A/B Testing Case Study Using Python

This Python script is designed to conduct a simulated A/B test, a commonly used method in statistics and data science for comparing two versions of a single variable. The objective is to determine which version performs better. This script serves as a practical case study to showcase A/B testing.

Control

Google Collab Link with Python Code - Click here

1. Simulating Click Data for A/B Testing

Objective

To simulate click data for an experimental group (exp) and a control group (con).

Method (generating data similar to what we use in our case study)

  • Utilizes numpy and pandas libraries to generate random binary click data (1 = click, 0 = no click).
  • Creates two datasets: df_exp for the experimental group and df_con for the control group.
  • Each group has 1000 samples with different click probabilities (0.5 for exp and 0.2 for con).
  • Merges the data into a single DataFrame df_ab_test for analysis. Unknown

2. Statistical Significance in A/B Testing

Objective

To determine if the difference in click rates between the experimental and control groups is statistically significant.

Method

  • Calculates total number of clicks (X_con, X_exp) and click probabilities (p_con_hat, p_exp_hat) for each group.
  • Computes a pooled click probability (p_pooled_hat) and pooled variance.
  • Calculates standard error (SE) to measure the precision of click probability estimates.
  • Performs a two-sample Z-test (calculates test statistic (Test_stat), critical value (Z_crit), and p-value).
  • Determines a confidence interval (CI) to estimate the true difference in click probabilities.
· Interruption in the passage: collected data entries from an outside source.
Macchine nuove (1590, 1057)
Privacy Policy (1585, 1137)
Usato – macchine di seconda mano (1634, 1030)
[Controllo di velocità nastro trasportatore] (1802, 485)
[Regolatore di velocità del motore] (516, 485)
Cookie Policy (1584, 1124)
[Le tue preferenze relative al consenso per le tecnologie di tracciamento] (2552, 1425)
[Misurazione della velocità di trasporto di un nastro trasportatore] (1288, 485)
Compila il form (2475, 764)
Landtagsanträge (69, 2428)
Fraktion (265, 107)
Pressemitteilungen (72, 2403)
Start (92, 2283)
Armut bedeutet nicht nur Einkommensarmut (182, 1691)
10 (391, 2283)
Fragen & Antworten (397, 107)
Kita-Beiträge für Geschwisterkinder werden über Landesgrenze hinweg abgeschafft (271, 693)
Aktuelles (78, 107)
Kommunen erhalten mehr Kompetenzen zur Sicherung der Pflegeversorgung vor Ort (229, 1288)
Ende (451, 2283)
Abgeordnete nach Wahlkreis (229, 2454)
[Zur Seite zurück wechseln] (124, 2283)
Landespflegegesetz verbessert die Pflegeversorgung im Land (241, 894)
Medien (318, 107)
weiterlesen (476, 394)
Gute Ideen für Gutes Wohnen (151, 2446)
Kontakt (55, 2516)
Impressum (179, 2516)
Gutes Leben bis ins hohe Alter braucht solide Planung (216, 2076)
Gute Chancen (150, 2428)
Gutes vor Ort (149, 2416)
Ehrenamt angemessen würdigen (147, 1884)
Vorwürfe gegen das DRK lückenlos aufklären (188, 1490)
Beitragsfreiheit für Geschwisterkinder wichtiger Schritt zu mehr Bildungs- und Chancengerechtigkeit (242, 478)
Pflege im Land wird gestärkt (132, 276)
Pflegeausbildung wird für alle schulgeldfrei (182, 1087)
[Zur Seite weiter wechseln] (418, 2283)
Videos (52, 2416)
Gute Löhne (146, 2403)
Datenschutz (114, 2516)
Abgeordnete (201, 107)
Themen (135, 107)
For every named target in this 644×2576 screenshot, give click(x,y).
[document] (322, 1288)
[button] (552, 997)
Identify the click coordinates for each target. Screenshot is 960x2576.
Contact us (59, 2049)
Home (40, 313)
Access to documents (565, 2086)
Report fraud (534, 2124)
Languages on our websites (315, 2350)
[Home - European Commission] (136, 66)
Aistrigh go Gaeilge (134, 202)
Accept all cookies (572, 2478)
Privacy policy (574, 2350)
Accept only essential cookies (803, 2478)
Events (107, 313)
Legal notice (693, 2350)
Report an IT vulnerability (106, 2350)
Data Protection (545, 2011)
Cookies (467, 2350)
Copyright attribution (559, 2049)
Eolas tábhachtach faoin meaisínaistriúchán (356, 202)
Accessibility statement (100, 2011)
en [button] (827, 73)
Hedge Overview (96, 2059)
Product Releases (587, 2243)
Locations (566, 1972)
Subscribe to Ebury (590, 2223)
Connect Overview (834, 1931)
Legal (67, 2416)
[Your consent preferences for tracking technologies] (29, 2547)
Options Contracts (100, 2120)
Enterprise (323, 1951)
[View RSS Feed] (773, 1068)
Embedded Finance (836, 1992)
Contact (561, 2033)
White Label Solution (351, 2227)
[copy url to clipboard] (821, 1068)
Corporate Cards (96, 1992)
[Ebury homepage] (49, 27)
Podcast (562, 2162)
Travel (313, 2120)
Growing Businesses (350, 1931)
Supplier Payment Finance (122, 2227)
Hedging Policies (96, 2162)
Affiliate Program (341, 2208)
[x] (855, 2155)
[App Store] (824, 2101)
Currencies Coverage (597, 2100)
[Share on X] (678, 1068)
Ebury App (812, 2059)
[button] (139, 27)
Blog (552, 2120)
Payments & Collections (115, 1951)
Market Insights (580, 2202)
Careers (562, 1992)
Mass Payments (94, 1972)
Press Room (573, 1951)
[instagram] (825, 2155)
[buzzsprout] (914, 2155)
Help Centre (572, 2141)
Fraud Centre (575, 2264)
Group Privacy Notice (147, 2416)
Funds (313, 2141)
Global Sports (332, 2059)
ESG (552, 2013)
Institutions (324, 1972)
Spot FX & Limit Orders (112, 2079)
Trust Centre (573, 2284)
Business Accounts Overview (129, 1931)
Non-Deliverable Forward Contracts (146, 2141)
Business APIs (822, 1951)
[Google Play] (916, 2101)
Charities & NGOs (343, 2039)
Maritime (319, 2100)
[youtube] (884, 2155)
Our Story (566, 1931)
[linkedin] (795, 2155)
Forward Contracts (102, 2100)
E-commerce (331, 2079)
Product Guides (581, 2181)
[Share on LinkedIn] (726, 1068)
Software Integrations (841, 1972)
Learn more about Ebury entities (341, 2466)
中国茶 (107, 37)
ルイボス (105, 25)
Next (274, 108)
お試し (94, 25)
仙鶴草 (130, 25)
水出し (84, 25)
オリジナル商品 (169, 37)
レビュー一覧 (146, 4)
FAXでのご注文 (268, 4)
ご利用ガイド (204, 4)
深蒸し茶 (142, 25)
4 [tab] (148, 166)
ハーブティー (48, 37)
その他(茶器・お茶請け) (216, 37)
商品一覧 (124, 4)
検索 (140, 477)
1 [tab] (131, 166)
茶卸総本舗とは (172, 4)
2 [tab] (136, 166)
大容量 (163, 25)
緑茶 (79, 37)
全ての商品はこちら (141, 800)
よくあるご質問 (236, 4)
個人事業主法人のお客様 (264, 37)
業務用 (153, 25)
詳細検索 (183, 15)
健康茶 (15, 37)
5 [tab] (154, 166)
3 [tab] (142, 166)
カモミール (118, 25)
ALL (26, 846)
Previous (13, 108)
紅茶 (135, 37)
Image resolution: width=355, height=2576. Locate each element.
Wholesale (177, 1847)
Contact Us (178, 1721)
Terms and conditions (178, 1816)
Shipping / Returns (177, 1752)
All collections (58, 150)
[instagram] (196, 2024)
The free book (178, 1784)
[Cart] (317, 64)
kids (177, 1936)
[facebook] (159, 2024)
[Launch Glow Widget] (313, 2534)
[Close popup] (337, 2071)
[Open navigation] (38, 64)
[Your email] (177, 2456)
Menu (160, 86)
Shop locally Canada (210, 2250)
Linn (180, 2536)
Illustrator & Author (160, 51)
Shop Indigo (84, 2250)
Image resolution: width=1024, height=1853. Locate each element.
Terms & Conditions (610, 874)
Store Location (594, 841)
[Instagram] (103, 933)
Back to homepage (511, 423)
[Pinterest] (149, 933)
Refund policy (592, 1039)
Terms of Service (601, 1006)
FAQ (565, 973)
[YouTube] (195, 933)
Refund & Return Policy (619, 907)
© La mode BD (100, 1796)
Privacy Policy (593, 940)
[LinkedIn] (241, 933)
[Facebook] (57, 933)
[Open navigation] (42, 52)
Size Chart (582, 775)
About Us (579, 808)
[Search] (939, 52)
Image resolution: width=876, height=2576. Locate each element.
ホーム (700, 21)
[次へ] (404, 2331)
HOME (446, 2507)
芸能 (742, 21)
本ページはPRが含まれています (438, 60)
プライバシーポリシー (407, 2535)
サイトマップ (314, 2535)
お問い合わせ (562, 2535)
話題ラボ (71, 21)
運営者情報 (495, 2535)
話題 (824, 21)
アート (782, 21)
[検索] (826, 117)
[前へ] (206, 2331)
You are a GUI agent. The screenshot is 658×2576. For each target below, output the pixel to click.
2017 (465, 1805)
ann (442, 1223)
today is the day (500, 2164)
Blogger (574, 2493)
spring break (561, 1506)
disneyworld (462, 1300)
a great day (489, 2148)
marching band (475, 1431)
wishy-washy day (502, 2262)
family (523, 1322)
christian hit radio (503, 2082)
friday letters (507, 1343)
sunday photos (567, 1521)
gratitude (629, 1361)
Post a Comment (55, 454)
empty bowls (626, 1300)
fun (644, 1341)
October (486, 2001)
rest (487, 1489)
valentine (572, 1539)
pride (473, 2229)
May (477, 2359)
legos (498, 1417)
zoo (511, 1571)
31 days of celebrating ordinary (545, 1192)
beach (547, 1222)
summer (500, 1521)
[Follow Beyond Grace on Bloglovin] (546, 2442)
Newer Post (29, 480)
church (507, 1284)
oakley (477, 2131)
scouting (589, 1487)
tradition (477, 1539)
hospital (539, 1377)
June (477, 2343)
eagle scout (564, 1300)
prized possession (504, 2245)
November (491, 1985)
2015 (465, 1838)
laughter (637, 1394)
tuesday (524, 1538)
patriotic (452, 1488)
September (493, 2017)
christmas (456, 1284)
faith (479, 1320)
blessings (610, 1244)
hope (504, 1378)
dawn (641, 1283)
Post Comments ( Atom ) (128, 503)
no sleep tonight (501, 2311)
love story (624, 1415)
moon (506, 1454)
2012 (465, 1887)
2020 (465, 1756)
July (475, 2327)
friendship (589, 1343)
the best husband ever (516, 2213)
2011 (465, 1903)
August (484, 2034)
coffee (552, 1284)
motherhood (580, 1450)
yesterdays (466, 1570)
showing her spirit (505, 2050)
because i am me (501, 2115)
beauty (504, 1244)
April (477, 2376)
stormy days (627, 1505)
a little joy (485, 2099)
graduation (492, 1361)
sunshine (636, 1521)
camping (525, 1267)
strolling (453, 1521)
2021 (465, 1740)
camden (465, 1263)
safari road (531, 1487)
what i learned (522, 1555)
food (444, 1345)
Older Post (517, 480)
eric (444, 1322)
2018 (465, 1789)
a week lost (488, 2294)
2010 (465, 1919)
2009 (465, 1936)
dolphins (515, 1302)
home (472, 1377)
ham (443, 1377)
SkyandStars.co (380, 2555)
Application as a Case Study

Scenario

A website is testing two different webpage designs to see which one results in higher user engagement, measured by clicks.

Process

  • The exp group is shown the new webpage design, while the con group sees the original design.
  • The script simulates user interactions and calculates the click-through rate for each group.
  • Statistically analyzes the results to assess if the new design significantly improves user engagement.

Conclusion

Findings

The script provides statistical evidence on whether the new design (experimental group) leads to a higher click rate compared to the control group.

ABtesting_figure

Decision Making

Decisions are made based on the p-value and confidence interval, determining the implementation of the new design across the website.


This case study illustrates the effective use of A/B testing in digital marketing, website optimization, and user experience research for data-driven decision-making.